Sounds lovely @muk, congrats. Really liked the mood !


----------



## muk (Nov 22, 2017)

whitewasteland said:


> Sounds lovely @muk, congrats. Really liked the mood !



Thanks Emmanuel!


----------



## Jaap (Nov 27, 2017)

I also really enjoyed the mood you created with this and great to hear it got already some nice placements! Congrats Muk


----------



## muk (Nov 28, 2017)

Thank you @Jaap! Working on the album was a great experience and I am very happy how it turned out.


----------



## sinkd (Nov 28, 2017)

Nice work!
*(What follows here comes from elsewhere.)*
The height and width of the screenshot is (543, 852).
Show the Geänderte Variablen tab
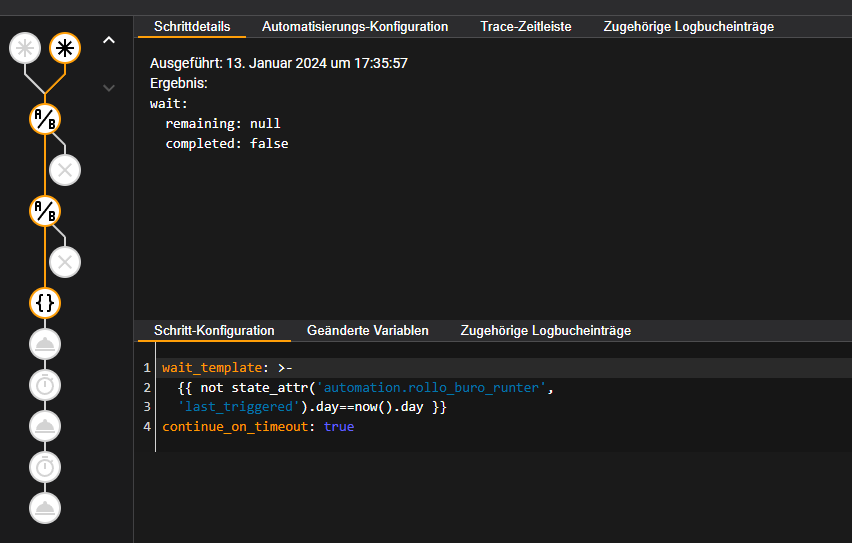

I see that it is released by Warner/Chappell--are they good to work with? I would be interested to know how you placed the album with them.

DS


----------



## muk (Nov 28, 2017)

Thanks @sinkd. It was a great experience all around to work with them. Pm'd you about your other question.


----------



## patrick76 (Nov 28, 2017)

Congratulations! Well deserved. What placements have u had so far?


----------



## muk (Nov 29, 2017)

Thank you @patrick76. WCPM is very actively marketing its catalogue it seems. Placements have been on French and German television so far. One was in a program forecast that aired five times a day for two weeks or so, another one seems to have been used a few times in a weekly show. I am looking forward to my first royalty statement. Curious to see what the placements bring in.


----------



## amsams (Nov 29, 2017)

Great stuff!


----------



## muk (Nov 30, 2017)

Thank you @amsams. Glad you like it.


----------



## Rudankort (Dec 3, 2017)

Very nice music indeed, congratulations! Is this done with virtual instruments?


----------



## muk (Dec 3, 2017)

Thank you @Rudankort. Yes, the whole album was done using virtual instruments exclusively.


----------